SELECTED EXTRACT –
+---+

The men's foil competition in fencing at the 2012 Olympic Games in London was held on 31 July at the ExCeL London Exhibition Centre. There were 38 competitors from 20 nations. Lei Sheng of China won the gold medal, beating Alaaeldin Abouelkassem from Egypt in the final. It was the first medal in the individual men's foil for each of those nations. Choi Byung-chul of South Korea took bronze. The 2012 podium was the first time since 1904 that no European fencer won a medal in the event.

==Background==

This was the 26th appearance of the event, which has been held at every Summer Olympics except 1908 (when there was a foil display only rather than a medal event). Seven of the eight quarterfinalists from 2008 returned: gold medalist Benjamin Kleibrink of Germany, silver medalist Yuki Ota of Japan, fourth-place finisher Zhu Jun of China, fifth-place finisher Peter Joppich of Germany, sixth-place finisher Andrea Cassarà of Italy, seventh-place finisher Erwann Le Péchoux of France, and eighth-place finisher Lei Sheng of China. The Italian team was highly regarded: Cassarà was the reigning world champion, Valerio Aspromonte had been the runner-up to him in 2011, and Andrea Baldini had won the world title in 2009. Germany also sent a strong team, led by defending champion Kleibrink and four-time (2003, 2006, 2007, and 2010) world champion Peter Joppich. Other contenders included Asian champion and three-time world medalist Lei and European champion Aleksey Cheremisinov of Russia.

+---+

WHAT THIS EXERCISE ASKS –
• a. According to the account of the 2012 Olympic men's foil competition, which fencer won the bronze medal?
• b. Pick up the account of the 2012 Olympic men's foil competition from its last sentence and continue it.

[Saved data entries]
+---+

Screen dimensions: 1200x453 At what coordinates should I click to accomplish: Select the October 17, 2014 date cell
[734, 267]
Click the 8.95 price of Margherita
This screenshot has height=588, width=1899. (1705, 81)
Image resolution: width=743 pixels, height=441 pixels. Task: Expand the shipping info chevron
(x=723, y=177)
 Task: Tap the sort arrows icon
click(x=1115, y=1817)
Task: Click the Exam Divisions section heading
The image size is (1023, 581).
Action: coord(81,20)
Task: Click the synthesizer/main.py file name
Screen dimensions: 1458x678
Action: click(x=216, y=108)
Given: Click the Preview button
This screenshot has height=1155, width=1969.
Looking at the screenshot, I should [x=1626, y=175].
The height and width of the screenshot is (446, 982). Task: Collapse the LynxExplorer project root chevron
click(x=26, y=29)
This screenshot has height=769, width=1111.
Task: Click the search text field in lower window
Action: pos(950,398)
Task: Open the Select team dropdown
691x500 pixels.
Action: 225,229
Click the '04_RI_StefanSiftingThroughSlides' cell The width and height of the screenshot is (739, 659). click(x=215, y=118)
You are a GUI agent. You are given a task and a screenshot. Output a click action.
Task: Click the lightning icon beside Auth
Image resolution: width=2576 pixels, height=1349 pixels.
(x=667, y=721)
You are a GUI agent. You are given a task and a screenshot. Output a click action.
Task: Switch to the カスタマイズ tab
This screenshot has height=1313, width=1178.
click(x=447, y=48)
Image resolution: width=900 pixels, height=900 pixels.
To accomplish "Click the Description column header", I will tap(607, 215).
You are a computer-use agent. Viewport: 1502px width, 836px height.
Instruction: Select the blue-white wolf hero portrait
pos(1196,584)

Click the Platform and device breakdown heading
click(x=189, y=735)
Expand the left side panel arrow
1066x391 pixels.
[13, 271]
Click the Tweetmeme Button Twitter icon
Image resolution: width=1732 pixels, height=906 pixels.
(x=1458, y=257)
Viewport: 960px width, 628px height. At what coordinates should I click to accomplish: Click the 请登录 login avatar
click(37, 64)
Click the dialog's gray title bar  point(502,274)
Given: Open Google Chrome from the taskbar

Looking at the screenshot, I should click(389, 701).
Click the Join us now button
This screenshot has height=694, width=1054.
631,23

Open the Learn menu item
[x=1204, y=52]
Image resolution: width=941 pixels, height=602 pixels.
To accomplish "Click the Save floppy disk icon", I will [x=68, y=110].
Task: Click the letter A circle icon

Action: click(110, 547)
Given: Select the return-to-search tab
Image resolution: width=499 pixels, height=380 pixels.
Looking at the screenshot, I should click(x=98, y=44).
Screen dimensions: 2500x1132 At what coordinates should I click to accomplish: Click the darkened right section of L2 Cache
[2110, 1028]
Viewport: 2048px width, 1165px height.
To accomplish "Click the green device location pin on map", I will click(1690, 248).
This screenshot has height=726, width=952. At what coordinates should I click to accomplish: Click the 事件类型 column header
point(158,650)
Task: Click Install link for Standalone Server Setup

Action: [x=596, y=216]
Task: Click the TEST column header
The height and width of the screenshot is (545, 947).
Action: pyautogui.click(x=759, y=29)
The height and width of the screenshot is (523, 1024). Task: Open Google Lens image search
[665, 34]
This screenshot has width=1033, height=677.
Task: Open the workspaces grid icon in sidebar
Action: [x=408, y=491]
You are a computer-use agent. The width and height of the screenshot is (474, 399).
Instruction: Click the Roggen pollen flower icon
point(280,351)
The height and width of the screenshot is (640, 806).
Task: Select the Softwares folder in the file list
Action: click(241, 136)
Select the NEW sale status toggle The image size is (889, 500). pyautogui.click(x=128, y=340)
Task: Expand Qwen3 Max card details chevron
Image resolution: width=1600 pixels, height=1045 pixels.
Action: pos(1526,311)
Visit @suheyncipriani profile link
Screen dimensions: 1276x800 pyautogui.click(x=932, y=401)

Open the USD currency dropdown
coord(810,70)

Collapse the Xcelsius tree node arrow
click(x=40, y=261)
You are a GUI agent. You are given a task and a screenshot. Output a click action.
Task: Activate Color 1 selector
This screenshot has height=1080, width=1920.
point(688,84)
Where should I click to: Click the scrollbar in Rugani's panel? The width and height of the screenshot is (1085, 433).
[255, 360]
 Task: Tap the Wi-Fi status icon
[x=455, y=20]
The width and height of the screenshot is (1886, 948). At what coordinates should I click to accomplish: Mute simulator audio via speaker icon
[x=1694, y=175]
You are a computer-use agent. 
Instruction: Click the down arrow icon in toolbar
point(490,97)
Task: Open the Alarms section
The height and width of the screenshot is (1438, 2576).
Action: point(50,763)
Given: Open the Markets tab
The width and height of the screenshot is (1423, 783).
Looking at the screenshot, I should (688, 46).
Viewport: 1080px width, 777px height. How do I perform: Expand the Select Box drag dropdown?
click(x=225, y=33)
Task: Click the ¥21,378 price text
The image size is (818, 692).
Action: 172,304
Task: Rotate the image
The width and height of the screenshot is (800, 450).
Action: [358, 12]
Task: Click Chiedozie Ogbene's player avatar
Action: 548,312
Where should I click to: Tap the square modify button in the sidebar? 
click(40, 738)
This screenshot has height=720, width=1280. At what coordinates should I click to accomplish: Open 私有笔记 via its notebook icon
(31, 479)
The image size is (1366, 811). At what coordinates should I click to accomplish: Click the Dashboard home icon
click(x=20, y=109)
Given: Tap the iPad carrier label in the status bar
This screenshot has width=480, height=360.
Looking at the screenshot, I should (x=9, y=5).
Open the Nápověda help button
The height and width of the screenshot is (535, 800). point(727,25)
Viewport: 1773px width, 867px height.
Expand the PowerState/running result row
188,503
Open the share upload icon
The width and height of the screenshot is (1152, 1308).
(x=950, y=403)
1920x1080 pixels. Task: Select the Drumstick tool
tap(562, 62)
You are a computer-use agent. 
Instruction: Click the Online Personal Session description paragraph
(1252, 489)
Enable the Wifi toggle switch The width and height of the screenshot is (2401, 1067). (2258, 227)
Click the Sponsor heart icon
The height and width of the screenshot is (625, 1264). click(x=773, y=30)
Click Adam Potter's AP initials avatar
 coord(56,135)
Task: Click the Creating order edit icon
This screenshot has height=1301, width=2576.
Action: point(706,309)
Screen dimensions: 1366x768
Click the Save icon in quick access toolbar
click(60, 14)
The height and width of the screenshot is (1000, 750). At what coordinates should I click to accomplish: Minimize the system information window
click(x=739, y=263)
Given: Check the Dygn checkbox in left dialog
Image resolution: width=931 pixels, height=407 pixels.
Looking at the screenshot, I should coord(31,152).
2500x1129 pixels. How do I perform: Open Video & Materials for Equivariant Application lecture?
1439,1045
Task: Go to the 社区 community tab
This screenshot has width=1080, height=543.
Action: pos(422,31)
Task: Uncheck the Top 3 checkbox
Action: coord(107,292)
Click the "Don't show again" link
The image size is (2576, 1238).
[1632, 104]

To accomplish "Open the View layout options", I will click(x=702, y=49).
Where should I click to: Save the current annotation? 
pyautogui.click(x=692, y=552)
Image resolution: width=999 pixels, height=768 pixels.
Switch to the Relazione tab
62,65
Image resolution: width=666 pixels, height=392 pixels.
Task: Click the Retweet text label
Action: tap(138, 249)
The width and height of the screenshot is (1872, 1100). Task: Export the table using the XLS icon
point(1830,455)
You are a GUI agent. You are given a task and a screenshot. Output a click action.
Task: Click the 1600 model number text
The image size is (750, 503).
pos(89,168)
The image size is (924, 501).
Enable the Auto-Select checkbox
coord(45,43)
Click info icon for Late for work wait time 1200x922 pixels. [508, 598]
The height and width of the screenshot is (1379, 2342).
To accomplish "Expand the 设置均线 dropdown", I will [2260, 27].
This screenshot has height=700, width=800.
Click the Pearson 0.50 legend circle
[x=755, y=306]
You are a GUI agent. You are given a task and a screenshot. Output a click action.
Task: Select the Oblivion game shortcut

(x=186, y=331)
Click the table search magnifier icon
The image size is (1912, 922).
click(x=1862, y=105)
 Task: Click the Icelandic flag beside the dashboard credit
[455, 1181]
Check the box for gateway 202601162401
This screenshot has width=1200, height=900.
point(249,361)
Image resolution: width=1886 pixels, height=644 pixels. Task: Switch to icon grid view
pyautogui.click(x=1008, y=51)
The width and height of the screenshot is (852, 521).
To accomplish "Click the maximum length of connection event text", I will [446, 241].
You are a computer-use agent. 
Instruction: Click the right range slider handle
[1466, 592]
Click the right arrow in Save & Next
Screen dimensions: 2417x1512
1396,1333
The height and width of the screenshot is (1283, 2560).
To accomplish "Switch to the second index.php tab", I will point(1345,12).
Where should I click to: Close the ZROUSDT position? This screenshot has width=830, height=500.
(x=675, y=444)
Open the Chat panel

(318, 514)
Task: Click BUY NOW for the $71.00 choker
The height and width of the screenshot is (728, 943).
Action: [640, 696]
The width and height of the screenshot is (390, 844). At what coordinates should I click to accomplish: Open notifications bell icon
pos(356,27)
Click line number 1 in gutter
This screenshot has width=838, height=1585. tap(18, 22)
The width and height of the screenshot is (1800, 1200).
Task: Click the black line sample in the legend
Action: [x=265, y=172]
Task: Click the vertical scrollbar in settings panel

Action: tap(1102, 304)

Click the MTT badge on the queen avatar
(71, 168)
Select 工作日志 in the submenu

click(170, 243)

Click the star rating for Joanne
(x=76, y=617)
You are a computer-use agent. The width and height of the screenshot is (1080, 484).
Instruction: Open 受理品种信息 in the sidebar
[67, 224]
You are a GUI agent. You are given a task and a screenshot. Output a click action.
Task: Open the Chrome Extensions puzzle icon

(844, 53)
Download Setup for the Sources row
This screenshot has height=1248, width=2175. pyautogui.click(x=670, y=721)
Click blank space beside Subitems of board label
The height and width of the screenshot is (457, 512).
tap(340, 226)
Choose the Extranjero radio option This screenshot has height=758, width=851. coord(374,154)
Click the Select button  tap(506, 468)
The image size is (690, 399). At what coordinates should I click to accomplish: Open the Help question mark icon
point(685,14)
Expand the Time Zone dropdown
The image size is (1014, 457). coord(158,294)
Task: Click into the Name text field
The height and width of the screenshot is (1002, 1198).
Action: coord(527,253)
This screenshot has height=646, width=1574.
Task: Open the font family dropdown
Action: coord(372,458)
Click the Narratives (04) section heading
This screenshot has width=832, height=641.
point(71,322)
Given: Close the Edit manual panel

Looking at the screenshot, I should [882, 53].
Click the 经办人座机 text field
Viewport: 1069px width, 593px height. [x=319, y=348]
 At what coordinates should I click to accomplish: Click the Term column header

+---+

TASK-BY-TASK ANSWERS –
• a. Choi Byung-chul of South Korea.

• b.
Croatia made its debut in the men's foil. France and the United States each made their 24th appearance, tied for most of any nation; France had missed only the 1904 (with fencers not traveling to St. Louis) and the 1912 (boycotted due to a dispute over rules) foil competitions, while the United States had missed the inaugural 1896 competition and boycotted the 1980 Games altogether.

==Qualification==

Nations were limited to three fencers each from 1928 to 2004. However, the 2008 Games introduced a rotation of men's team fencing events with one weapon left off each Games; the individual event without a corresponding team event had the number of fencers per nation reduced to two. Men's foil was the first event this applied to, so each nation could enter a maximum of two fencers in the event in 2008. The team foil was back in 2012 (épée the missing weapon for men), so the limit was three for 2012.

There were 36 dedicated quota spots for men's foil. The first 24 spots went to the 3 members of each of the 8 qualified teams in the team foil event. Next, 7 more men were selected from the world rankings based on continents: 2 from Europe, 2 from the Americas, 2 from Asia/Oceania, and 1 from Africa. Finally, 5 spots were allocated by continental qualifying events: 2 from Europe, 1 from the Americas, 1 from Asia/Oceania, and 1 from Africa.

Additionally, there were 8 host/invitational spots that could be spread throughout the various fencing events. Great Britain had already qualified one fencer in the men's foil (Richard Kruse, through individual rankings) and chose to use 2 of its 8 host places to bring its men's foil team up to 3. This made the total number of fencers in the event 38.

==Competition format==

The foil competition consisted of a six-round single-elimination bracket with a bronze medal match between the two semifinal losers. Fencing was done to 15 touches or to the completion of three three-minute rounds if neither fencer reached 15 touches by then. At the end of time, the higher-scoring fencer was the winner; a tie resulted in an additional one-minute sudden-death time period. This sudden-death period was further modified by the selection of a draw-winner beforehand; if neither fencer scored a touch during the minute, the predetermined draw-winner won the bout.

== Schedule ==

All times are British Summer Time (UTC+1)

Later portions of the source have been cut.